Journal of Soils and Sediments ( IF 3.6 ) Pub Date : 2020-01-03 , DOI: 10.1007/s11368-019-02549-3 Qingsheng Liu , Gaohuan Liu , Chong Huang , He Li
Purpose
Soil bulk density and hydraulic conductivity are two of many key factors for vegetation establishment and the other way around. Variations in them may cause patchy vegetation distribution in arid and semiarid areas.

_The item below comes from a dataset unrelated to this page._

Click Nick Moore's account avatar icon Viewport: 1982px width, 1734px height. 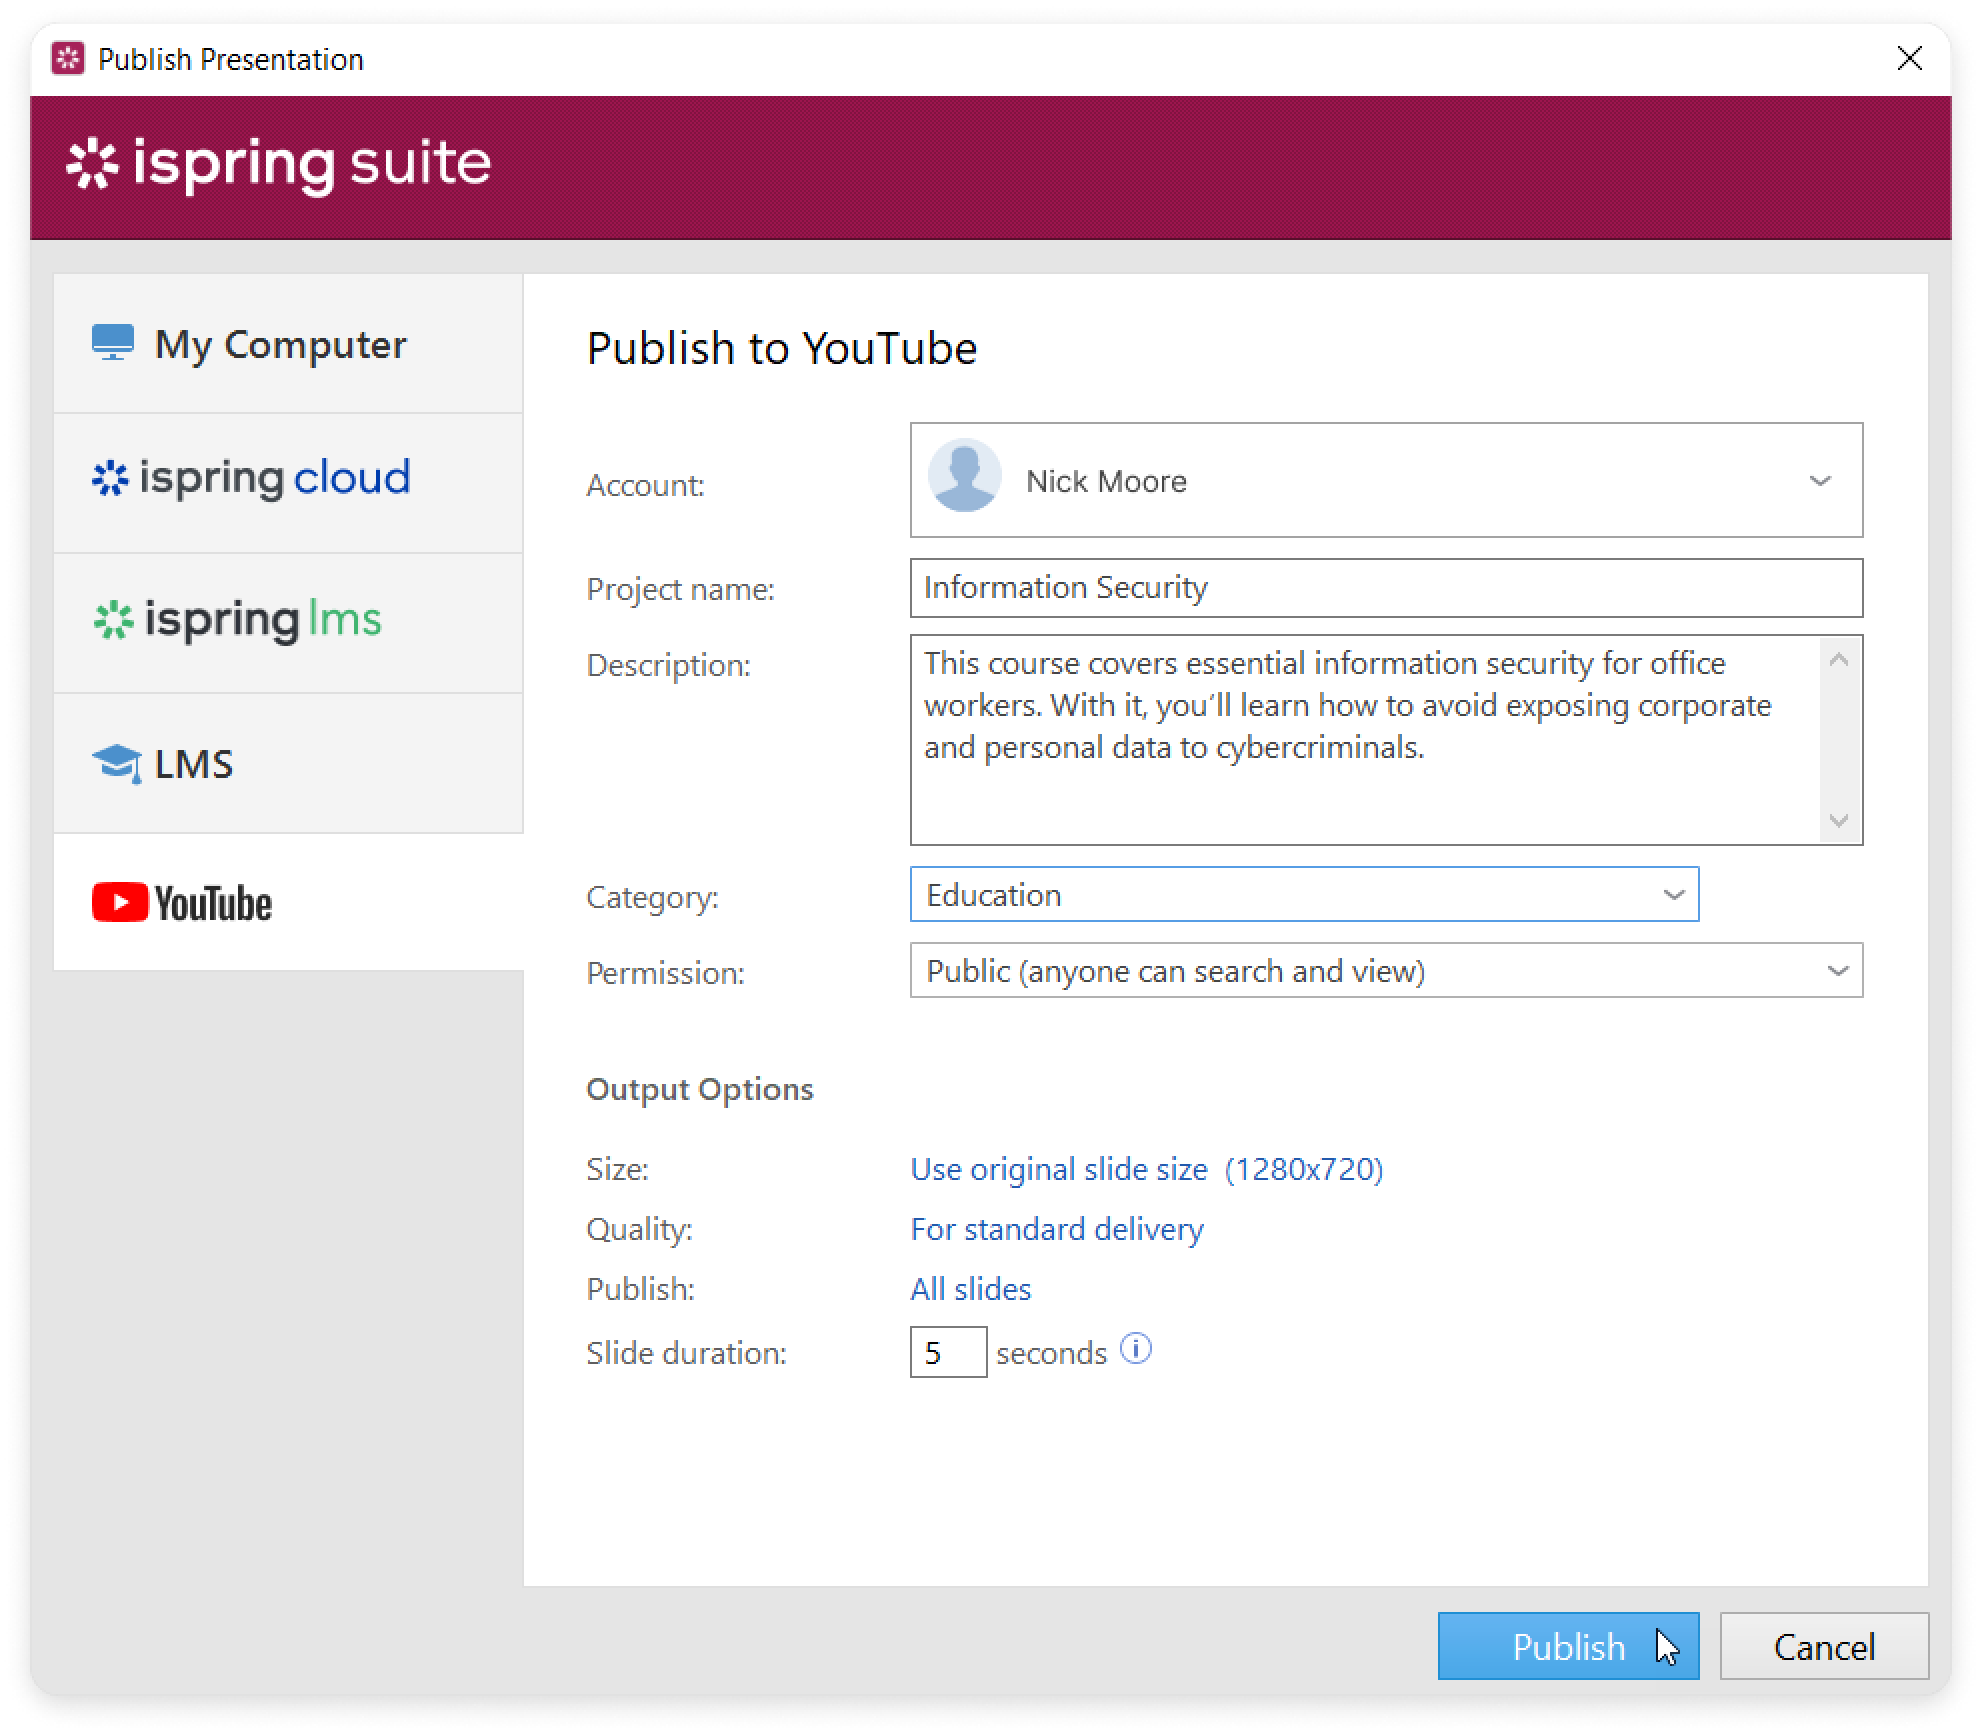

Characterizing their spatial variations in relation to quasi-circular vegetation patches (QVPs) is important for the effective revegetation of wetlands in the Yellow River Delta (YRD), China.
Materials and methods
This study investigated the variations of soil bulk density and hydraulic conductivity based on 86 soil bulk density and 63 hydraulic conductivity samples within a quasi-circular vegetation patch area in the YRD. The nonparametric Mann-Whitney U and Kruskal-Wallis H tests, respectively, were used to evaluate the differences in soil bulk density and hydraulic conductivity between the QVPs and bare soil areas.
Results and discussions
There were significant differences in soil bulk density and hydraulic conductivity between QVPs and bare soil areas. Conversely, there were no significant differences in the two parameters among different QVPs. The average QVP bulk density and hydraulic conductivity (2.0 cm suction) were 12.4% lower and 191.8% higher, respectively, than those of bare soil areas. Plant species communities within QVPs did not significantly differ in terms of their influences on hydraulic conductivity but did differ in terms of their impacts on soil bulk density. Soil bulk density increased from the QVP centers to their edges whereas the opposite was observed for hydraulic conductivity. This finding indicated that QVPs drastically increase soil hydraulic conductivity, and soil bulk density influenced the spatial distribution of plant species communities within QVPs.
Conclusions
This study expanded our understanding of occurrence and encroachment of QVPs in the YRD, may help understand spontaneous plant colonization and succession mechanism and lay the foundation for developing adaptive wetland restoration strategies in the YRD.